How would I know if $f(x)=x^5-2x+10$ has a root at the interval $[-2, 2]$? Unsure on the procedure on this one and then how to explain it.  I don't think this function has any rational roots, right?
 A: Hint:
$$f(-2) = (-2)^5 -2(-2) + 10 = -32 + 4 + 10 = -18 < 0$$
while
$$f(2) = 2^5 - 2(2) + 10 = 38 > 0.$$
A: You can use Sturm's Theorem and Descartes's Rule of Signs.
A: As I understand, you actually have three questions:


*

*Does $f(x)=x^5-2x+10$ has zeros on the interval $[-2,2]$? (Notice that you can either say the root of $f(x)=0$ or zeros of $f(x)$. I don't think people would say "the root of $f(x)$".)

*How to prove the existence of non-existence above?

*If the root of $f(x)=0$ exists, is it rational?


Here are my answers:


*

*First, try it on Mathematica.
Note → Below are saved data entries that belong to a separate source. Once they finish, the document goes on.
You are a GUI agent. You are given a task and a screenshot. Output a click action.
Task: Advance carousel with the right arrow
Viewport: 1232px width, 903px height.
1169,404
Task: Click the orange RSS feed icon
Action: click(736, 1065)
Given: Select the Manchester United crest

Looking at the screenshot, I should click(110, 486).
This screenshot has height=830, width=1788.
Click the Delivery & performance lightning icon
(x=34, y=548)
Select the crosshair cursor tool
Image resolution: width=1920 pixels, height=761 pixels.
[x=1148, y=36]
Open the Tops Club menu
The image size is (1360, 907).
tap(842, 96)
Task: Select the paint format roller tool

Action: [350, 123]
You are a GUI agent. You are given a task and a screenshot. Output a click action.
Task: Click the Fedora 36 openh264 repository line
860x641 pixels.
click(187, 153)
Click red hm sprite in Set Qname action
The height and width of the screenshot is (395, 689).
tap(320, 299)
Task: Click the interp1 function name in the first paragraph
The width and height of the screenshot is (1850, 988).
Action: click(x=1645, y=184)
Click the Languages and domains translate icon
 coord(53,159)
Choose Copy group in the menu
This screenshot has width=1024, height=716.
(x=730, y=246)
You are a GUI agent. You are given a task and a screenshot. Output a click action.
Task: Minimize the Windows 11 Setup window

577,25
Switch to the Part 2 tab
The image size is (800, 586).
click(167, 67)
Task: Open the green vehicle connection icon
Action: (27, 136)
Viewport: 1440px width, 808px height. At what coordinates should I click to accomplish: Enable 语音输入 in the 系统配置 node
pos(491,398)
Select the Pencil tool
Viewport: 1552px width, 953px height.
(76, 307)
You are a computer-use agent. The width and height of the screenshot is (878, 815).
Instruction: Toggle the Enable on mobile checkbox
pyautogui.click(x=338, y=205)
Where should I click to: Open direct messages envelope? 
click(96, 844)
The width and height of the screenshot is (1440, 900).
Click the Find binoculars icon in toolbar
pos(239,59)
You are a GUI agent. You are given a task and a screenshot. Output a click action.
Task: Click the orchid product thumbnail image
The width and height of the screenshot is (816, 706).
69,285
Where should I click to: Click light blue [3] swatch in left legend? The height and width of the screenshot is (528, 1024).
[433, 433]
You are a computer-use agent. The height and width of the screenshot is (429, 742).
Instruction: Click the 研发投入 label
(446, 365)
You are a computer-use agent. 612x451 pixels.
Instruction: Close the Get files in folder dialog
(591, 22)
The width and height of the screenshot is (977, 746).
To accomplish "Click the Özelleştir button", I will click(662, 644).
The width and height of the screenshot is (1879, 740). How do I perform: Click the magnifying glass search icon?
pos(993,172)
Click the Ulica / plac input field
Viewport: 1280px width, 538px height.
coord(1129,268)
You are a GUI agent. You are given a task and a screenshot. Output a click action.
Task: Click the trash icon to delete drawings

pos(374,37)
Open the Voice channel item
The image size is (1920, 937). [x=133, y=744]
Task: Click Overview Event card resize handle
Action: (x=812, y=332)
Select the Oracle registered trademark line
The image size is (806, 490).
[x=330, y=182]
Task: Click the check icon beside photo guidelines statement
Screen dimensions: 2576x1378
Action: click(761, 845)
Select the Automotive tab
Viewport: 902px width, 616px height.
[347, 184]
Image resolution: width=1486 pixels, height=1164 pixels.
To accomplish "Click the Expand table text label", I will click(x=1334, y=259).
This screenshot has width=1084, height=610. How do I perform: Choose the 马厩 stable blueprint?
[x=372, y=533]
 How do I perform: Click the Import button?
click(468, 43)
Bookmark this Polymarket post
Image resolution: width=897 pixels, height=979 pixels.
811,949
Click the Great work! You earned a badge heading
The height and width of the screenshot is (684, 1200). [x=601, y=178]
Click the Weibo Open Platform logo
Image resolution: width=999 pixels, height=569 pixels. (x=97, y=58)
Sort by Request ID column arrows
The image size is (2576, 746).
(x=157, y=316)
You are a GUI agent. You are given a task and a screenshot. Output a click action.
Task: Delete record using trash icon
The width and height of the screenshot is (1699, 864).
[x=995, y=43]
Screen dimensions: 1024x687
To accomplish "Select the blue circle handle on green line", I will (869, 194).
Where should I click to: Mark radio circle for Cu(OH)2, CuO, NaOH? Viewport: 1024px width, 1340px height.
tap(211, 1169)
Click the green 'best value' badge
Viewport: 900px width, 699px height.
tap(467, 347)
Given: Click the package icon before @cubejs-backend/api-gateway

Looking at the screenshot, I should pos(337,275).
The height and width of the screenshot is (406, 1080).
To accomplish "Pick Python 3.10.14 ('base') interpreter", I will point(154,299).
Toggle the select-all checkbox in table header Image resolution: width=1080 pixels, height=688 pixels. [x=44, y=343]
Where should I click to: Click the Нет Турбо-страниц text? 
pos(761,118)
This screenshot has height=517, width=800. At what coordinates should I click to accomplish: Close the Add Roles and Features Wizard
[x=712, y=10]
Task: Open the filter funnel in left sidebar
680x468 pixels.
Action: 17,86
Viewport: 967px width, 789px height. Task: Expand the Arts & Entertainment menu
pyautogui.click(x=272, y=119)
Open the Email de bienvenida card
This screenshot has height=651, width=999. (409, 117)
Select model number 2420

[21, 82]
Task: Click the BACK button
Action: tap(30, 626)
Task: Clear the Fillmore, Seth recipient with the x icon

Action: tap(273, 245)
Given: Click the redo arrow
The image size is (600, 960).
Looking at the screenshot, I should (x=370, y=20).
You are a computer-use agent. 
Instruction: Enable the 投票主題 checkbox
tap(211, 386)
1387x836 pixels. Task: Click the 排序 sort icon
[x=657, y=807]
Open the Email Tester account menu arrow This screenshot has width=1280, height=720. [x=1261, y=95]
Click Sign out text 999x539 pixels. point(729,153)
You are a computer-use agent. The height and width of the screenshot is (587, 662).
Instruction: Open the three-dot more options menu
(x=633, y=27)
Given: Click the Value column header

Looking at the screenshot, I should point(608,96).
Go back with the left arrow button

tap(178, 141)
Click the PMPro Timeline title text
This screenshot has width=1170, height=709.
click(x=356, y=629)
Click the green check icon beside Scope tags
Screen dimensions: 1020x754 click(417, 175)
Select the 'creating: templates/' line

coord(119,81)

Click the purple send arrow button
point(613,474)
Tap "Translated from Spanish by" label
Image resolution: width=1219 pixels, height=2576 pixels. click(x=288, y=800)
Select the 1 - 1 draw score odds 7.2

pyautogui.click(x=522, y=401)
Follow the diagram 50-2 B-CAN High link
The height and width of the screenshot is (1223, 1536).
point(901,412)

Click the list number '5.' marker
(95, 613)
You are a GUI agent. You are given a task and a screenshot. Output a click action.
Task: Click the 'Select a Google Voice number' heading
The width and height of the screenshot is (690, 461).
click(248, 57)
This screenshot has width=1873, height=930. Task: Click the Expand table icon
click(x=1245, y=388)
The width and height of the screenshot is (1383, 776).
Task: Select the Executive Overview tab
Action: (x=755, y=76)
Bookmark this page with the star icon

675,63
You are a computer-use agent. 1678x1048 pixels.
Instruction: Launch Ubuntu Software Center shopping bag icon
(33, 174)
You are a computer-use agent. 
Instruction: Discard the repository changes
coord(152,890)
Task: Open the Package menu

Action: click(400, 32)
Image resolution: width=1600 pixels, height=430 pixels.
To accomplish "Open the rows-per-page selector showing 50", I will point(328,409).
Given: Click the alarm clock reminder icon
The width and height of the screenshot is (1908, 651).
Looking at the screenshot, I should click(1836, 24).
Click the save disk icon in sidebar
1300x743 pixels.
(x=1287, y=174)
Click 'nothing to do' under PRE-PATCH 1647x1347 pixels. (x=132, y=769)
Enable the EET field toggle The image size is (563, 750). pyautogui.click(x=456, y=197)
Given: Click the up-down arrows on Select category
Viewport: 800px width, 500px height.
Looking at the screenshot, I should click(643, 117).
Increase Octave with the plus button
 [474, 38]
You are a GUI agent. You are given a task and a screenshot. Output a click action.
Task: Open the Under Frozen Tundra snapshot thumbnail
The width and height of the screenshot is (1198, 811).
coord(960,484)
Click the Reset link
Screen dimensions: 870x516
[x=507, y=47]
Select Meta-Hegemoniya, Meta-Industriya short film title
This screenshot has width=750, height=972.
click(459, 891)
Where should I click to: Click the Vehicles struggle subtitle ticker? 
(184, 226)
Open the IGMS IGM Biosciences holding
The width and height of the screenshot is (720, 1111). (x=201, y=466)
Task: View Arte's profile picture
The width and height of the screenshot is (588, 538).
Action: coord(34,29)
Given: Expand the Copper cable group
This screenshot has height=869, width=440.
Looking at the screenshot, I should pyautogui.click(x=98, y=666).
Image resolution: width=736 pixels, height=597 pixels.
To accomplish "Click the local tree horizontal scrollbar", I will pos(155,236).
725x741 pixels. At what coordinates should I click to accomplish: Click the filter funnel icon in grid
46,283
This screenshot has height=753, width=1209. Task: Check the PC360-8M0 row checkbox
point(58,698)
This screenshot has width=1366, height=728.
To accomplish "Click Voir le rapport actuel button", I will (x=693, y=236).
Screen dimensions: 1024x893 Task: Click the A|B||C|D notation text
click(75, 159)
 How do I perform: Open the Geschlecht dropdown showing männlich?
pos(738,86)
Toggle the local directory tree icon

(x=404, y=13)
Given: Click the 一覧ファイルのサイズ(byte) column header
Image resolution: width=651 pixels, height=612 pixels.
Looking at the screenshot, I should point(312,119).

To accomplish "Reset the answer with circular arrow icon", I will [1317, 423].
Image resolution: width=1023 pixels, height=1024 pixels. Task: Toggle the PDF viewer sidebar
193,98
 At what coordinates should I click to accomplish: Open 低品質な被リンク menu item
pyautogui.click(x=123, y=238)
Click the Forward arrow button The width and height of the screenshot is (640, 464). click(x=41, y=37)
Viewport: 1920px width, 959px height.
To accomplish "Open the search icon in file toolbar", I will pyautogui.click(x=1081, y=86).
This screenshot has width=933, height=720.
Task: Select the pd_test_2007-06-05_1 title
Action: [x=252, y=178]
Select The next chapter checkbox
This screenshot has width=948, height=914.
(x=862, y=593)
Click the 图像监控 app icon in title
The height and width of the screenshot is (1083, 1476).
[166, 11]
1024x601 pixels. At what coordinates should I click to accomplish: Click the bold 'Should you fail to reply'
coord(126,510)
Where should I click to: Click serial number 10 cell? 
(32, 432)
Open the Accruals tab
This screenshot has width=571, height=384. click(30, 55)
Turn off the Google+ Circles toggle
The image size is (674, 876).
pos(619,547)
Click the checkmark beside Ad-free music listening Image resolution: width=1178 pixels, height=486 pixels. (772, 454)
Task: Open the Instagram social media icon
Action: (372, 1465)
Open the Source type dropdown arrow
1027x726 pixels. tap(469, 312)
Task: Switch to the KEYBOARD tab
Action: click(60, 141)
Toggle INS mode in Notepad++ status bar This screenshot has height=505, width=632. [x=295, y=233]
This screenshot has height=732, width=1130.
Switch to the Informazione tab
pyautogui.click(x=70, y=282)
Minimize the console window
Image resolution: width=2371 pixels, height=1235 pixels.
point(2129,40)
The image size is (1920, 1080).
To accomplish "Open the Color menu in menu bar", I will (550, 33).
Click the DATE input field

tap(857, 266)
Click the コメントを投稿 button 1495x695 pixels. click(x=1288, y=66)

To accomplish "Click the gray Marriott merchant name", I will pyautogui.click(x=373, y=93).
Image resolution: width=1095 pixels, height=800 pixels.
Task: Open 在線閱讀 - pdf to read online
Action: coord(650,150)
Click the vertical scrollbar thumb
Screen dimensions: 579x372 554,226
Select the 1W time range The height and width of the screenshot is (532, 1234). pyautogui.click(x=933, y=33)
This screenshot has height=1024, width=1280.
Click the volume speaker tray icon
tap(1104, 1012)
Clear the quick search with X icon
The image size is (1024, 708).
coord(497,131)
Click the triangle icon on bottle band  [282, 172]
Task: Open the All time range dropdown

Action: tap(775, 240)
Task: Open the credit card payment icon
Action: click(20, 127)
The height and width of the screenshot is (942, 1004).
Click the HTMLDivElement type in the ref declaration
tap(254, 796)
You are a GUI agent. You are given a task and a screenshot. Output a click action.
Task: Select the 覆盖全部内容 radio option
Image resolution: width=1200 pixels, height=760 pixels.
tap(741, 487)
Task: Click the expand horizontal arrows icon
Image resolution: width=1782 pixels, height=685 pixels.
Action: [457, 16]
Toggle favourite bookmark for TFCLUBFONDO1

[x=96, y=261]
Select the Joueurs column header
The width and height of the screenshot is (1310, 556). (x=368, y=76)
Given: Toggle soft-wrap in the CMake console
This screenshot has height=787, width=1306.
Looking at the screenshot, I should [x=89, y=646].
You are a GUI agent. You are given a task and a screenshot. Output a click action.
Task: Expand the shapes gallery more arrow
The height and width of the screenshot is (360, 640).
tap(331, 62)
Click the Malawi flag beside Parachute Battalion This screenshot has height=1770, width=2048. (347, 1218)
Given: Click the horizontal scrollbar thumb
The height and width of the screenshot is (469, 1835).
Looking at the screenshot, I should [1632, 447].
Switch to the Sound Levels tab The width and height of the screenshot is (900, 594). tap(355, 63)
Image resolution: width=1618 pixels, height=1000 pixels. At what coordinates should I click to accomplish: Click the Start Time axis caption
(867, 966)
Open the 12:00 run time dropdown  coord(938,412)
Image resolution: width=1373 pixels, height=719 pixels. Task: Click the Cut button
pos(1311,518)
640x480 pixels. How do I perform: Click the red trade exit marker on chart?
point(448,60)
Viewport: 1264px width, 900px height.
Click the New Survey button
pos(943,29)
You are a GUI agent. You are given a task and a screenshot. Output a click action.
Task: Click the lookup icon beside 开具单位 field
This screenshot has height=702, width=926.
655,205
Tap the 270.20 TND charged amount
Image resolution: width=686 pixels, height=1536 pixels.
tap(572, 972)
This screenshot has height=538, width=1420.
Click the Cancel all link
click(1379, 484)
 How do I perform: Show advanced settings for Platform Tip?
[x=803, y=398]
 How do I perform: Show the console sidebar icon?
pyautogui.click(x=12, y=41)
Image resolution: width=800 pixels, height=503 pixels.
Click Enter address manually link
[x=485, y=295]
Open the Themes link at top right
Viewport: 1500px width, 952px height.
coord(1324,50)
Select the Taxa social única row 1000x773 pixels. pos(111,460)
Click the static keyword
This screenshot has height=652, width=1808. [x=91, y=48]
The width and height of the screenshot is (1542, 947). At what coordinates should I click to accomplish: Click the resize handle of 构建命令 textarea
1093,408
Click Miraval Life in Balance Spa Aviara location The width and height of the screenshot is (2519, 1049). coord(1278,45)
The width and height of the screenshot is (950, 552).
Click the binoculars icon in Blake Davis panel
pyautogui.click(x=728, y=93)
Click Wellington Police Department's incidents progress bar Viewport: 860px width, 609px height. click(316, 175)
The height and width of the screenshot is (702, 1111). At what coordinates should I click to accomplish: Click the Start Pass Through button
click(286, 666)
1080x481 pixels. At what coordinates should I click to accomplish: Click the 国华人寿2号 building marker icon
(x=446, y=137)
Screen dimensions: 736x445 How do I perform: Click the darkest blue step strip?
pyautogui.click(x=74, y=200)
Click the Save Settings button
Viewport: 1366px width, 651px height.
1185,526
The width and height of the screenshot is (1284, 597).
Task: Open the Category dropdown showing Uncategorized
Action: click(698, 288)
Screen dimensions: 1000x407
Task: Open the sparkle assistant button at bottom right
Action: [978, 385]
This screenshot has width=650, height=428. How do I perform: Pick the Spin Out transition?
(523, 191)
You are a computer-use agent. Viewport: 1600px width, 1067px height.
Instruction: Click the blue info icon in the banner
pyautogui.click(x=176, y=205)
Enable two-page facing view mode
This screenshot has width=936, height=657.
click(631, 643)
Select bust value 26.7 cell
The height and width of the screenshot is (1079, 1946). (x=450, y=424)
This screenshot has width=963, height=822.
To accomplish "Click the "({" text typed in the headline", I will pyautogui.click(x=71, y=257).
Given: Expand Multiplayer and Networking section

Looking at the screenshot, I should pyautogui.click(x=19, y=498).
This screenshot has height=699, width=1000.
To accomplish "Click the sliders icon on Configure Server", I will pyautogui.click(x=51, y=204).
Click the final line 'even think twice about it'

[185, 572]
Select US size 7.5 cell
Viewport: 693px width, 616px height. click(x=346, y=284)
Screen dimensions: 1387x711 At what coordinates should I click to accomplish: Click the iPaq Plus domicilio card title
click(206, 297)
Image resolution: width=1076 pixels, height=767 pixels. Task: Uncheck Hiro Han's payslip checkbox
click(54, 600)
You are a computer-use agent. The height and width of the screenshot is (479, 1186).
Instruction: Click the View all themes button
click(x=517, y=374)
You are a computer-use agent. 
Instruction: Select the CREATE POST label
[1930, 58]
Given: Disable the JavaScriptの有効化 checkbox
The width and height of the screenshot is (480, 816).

You can see the answer from the picture. 





*

*For the proof, as mentioned in the comments by other users, do you know mean value theorem?

*For the third question, see rational root theorem. 
A: Calculate $f(2)$ and $f(-2)$. In your case they are 38 and -18 respectively. Since $f(x)$ changes its sign as one decreases $x$ from 2 to -2, $f(x)$ must have crossed the $f(x)=0$ line at some $x$. This proves that $f(x)$ has a root somewhere in the interval $[-2,2]$.
PS : Given the fact that $f(x)$ is continuous. See a comment below.
A: If you want to know if a polinomial has rational roots, you use the Rational Roots Theorem. For a polynomial 
$$a_nx^n+a_{n-1}x^{n-1}+\ldots+a_1x+a_0$$
All rational roots must be of the form 
$$\pm \frac{p}{q}$$
where $p$ is a factor of $a_0$ and $q$ is a factor of $a_n$. No other rational roots may exist. In this case, you have $p=\{1,2,5,10\}$ and $q=1$, so your possible rational roots are $\{\pm1,\pm2,\pm5,\pm10\}$. If you evaluate the function at these points (don't do it by hand), you'll see none of them equal zero, so your function has no rational roots.